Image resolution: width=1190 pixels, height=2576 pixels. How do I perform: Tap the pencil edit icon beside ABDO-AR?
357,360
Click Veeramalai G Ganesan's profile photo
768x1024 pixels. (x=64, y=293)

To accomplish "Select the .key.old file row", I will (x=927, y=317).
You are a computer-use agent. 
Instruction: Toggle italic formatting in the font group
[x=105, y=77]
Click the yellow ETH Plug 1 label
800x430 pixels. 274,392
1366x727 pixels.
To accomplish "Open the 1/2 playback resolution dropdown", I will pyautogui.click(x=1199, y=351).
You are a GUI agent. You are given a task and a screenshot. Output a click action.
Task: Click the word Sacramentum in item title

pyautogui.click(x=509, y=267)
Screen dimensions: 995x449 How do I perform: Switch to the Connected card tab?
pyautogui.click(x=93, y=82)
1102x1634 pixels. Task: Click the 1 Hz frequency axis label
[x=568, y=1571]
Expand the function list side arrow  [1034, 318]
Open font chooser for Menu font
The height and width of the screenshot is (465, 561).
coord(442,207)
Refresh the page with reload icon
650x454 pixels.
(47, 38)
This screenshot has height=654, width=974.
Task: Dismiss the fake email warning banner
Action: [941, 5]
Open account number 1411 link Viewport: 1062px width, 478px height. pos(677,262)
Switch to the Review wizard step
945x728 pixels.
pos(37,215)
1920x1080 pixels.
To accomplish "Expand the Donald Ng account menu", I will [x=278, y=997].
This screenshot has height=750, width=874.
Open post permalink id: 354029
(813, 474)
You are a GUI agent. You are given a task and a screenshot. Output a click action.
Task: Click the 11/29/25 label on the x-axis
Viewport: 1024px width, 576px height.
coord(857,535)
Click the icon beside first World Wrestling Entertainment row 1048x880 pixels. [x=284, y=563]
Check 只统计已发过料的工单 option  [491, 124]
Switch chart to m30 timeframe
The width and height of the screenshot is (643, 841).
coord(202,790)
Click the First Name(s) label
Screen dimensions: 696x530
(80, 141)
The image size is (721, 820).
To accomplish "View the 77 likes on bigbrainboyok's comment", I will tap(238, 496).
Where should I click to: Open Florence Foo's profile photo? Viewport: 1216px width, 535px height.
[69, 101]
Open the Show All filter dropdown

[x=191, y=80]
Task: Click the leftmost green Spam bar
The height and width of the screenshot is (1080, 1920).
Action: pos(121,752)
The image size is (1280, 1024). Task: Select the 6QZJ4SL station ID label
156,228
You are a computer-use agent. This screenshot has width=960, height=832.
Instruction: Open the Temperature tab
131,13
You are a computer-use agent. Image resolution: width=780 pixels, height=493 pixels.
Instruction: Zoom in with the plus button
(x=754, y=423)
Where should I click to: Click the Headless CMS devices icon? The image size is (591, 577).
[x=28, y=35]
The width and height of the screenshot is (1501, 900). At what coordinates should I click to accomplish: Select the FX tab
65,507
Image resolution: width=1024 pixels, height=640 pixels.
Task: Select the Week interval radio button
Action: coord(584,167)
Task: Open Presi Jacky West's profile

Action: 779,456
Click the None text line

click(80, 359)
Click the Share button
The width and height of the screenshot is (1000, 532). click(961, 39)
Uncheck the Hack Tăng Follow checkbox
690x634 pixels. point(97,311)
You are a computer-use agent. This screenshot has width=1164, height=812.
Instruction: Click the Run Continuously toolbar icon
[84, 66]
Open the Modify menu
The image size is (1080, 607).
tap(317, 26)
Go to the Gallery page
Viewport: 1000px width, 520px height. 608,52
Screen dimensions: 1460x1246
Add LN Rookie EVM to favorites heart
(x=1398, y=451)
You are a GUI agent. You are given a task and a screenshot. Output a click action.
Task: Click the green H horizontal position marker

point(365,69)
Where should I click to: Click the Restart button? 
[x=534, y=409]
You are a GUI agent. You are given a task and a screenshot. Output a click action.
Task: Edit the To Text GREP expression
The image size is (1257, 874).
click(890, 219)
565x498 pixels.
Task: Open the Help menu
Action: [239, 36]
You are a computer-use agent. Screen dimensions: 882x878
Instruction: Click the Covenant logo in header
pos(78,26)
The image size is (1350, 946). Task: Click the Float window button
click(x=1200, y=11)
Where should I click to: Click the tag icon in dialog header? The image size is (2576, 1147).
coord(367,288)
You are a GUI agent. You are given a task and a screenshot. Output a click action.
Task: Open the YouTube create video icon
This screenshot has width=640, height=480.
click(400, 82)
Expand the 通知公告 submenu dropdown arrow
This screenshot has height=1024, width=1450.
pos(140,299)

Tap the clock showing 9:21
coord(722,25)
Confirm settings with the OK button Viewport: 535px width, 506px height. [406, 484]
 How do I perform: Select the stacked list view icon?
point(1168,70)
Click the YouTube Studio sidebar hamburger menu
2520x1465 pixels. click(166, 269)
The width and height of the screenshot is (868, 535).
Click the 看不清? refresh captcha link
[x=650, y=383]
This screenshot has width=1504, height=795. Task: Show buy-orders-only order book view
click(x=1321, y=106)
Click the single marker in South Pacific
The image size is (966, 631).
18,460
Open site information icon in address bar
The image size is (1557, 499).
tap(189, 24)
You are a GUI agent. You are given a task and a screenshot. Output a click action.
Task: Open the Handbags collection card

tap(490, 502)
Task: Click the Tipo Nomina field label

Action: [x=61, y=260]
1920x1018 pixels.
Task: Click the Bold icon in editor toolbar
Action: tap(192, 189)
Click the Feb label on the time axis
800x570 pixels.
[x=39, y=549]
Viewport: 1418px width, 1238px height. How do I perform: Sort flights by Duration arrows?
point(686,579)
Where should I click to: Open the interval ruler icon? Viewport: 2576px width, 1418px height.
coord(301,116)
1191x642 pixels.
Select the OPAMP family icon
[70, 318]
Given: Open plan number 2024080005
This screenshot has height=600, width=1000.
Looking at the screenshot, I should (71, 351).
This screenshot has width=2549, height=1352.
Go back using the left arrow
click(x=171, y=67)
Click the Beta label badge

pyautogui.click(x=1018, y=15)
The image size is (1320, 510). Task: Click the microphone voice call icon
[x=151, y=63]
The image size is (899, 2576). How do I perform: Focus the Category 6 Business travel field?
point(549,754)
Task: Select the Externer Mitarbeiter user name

-------------------------

## [TASK TO CARRY OUT]
Pick out and copy each line above that contains the string "page". Case counts.

## [RIGHT ANSWER]
Refresh the page with reload icon
Go to the Gallery page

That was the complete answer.